A, Exemplary portal-venous CT image of a patient with metastases (green) in the liver (yellow) of colorectal cancer. B, Pearson correlation map of the first 100 radiomics features obtained from the (original/no-filter) liver CTs.

FIGURE 4

Benchmark results presented via the IBS (pointwise per CV fold; distribution by boxplots) per algorithm in grids of tuning and preprocessing (principal component analysis yes/no) configuration. Different colors mark the performance on each (radiomics) data set.
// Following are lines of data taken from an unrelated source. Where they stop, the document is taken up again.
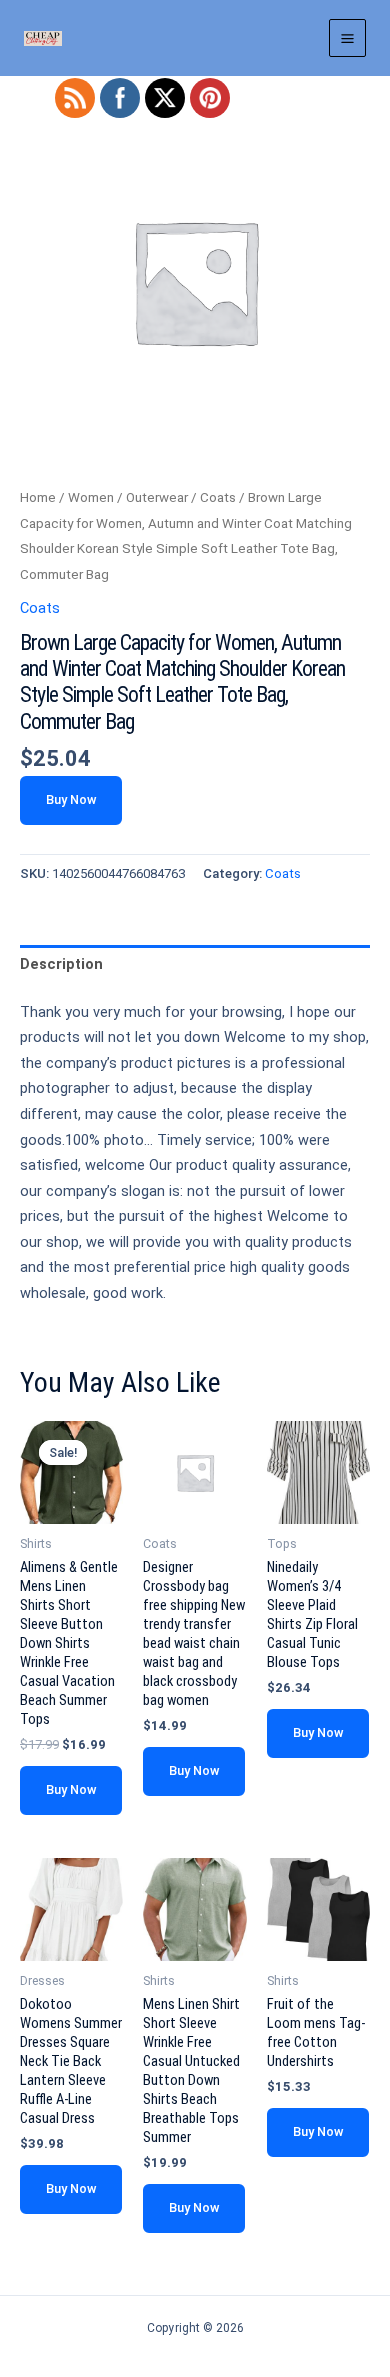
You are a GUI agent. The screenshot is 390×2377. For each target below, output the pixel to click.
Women (91, 497)
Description (61, 964)
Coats (218, 497)
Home (38, 497)
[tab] (195, 965)
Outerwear (157, 497)
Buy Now (71, 799)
Low IBS values indicate good performance and can especially be seen for the tuned RSF, with the best performance score marked via the dashed orange line. xgboost showed poor performance for its untuned version and is therefore presented on an adapted IBS scale.

FIGURE 5

Interaction-style plot with ◇ = estimated marginal means (EMMs) and ▍ = simultaneous confidence intervals (CIs) of the linear mixed model (LMM). This LMM models, the IBS of the benchmark results via the predictors data set and pipeline configuration, and their interaction, along with the training/test CV fold as random effect.